基于频域衰减的时域全波形反演

时域全波形反演由于采用了全频段信息,因此在迭代过程中不同波长的信息不能由低到高的逐步重建,极易陷入局部极小值.本文通过分频段的方式,对地震数据做正反傅里叶变换,利用频域指数衰减的方法逐级分离出地震数据中的高频成分,在时域上实现由低频向高频的波形反演,从而降低了反演的非线性,使不同波长的信息得到稳步恢复.同时,在高频成分衰减的过程中,后至波的能量也被削弱,由此也降低了深层反射在初始反演过程中的干扰.整个反演仅增加对数据做正反傅里叶变换过程,相较于混合域反演,无需提取全部波场的相应频率成分.在计算效率方面,利用GPU进行加速,并采用CUDA自带函数库中cufft来提高计算效率.通过对Marmousi模型测试,验证了所述方法的有效性.

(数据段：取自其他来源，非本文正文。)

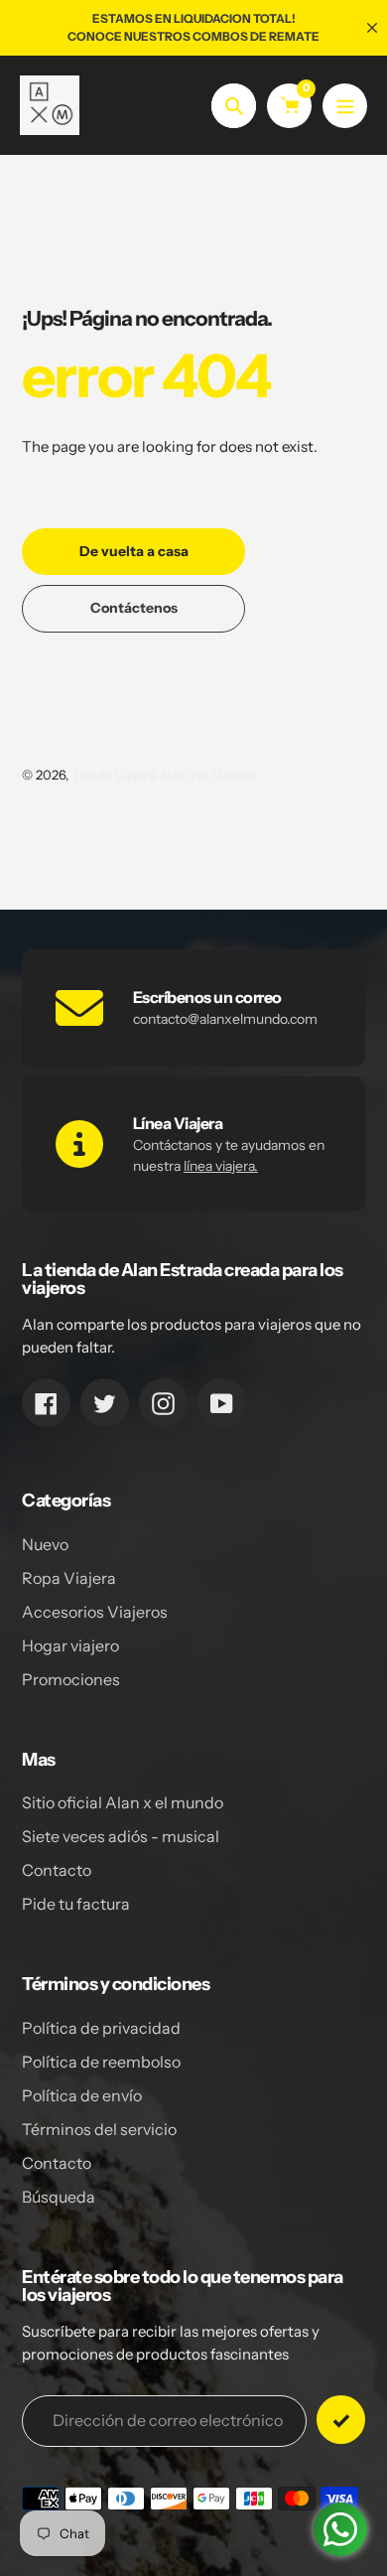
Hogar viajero (70, 1645)
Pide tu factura (76, 1904)
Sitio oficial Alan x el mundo (122, 1802)
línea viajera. (221, 1166)
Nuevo (45, 1544)
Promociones (71, 1679)
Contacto (56, 1870)
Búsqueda (58, 2197)
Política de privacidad (101, 2028)
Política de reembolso (101, 2062)
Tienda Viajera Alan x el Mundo (163, 775)
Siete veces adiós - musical (120, 1836)
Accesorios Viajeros (95, 1612)
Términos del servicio (99, 2129)
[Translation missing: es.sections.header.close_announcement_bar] (372, 28)
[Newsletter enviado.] (341, 2419)
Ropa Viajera (69, 1578)
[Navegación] (344, 105)
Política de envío (82, 2095)
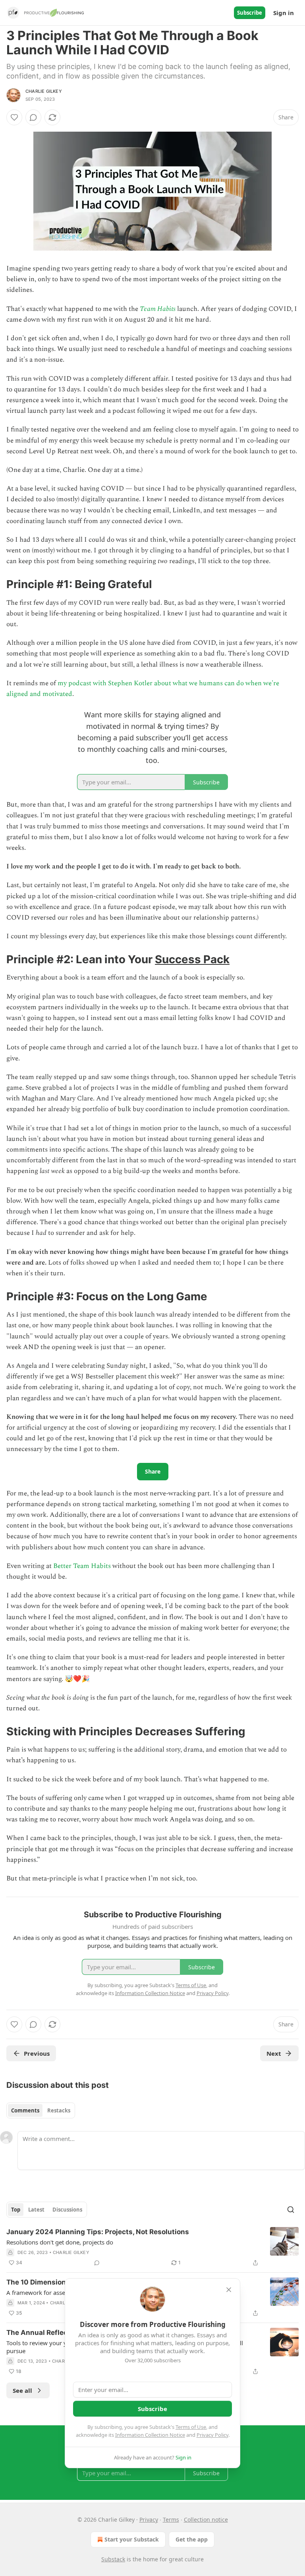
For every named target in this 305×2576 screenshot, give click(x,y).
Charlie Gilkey (43, 91)
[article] (152, 2247)
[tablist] (40, 2110)
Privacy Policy (212, 2434)
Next (273, 2053)
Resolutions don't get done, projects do (59, 2242)
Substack (113, 2559)
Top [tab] (15, 2209)
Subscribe (249, 12)
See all (22, 2390)
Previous (37, 2053)
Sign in (283, 13)
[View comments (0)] (33, 117)
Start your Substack (131, 2539)
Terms (171, 2519)
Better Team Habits (82, 1566)
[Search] (291, 2210)
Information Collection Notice (150, 2434)
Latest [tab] (36, 2209)
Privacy (148, 2519)
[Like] (14, 117)
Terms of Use (191, 2426)
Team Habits (158, 309)
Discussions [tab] (67, 2209)
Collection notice (206, 2519)
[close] (228, 2289)
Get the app (192, 2539)
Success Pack (192, 959)
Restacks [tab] (58, 2110)
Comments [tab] (25, 2110)
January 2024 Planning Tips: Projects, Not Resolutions (97, 2232)
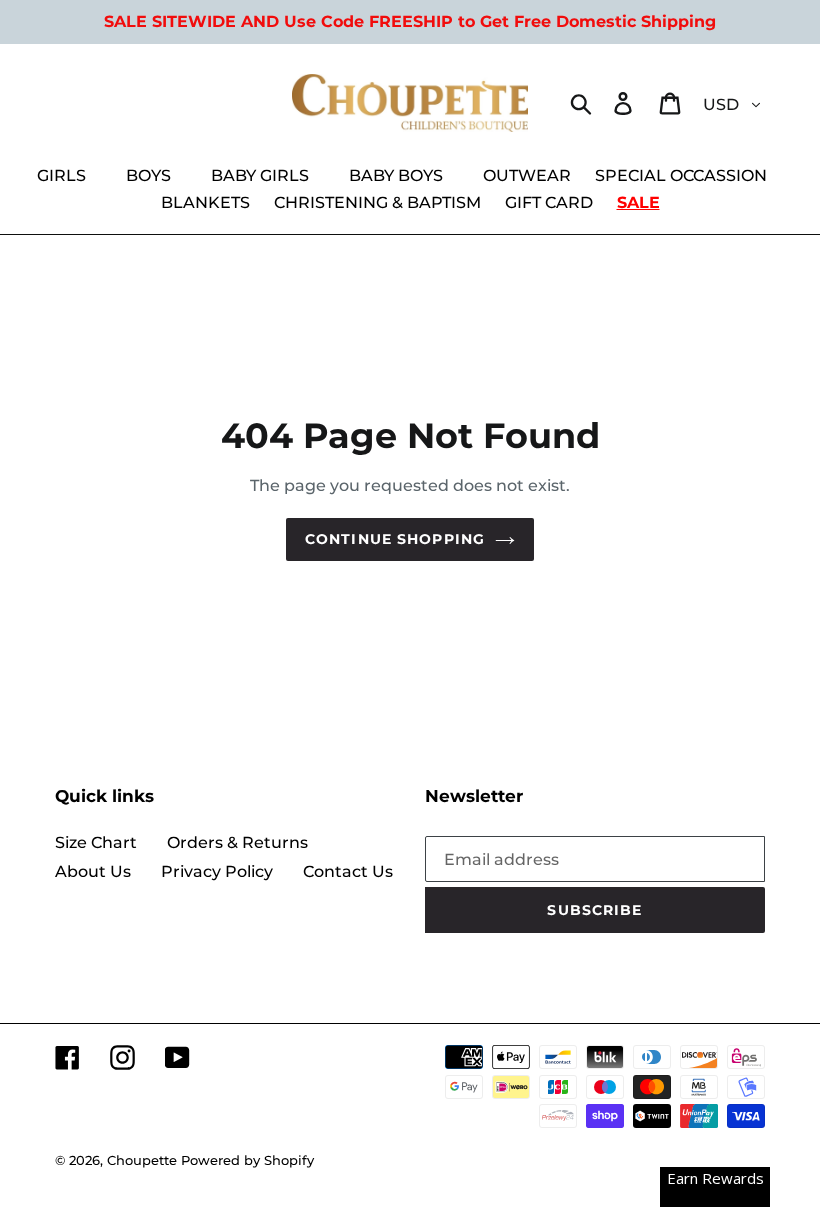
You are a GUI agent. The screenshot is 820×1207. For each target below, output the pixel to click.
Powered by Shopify (247, 1160)
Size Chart (96, 842)
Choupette (142, 1160)
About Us (93, 871)
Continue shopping (395, 539)
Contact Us (348, 871)
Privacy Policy (217, 871)
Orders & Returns (237, 842)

Time domain full waveform inversion based on frequency attenuation

Because the full frequency range information is used in time domain full waveform inversion, different wavelengths can not be reconstructed gradually. So it is easy to fall into local minimum value. In this paper, we extract different frequency bands from seismic data by Fourier transform. Different level of high frequency components can be separated by attenuating corresponding frequency ranges, and time domain full waveform inversion is implemented from low to high frequency. At the same time, latter arrivals are attenuated and this can reduce the interference in the process of shallow part inversion. Fourier transform is only required for the shot gathers, compared with hybrid domain inversion, and don't need to extract the corresponding frequency components of all wavefields. In the aspect of computing efficiency, the algorithm is based on GPU and uses cufft to further improve the efficiency of calculation. Through the Marmouse model test, the validity of this method is verified.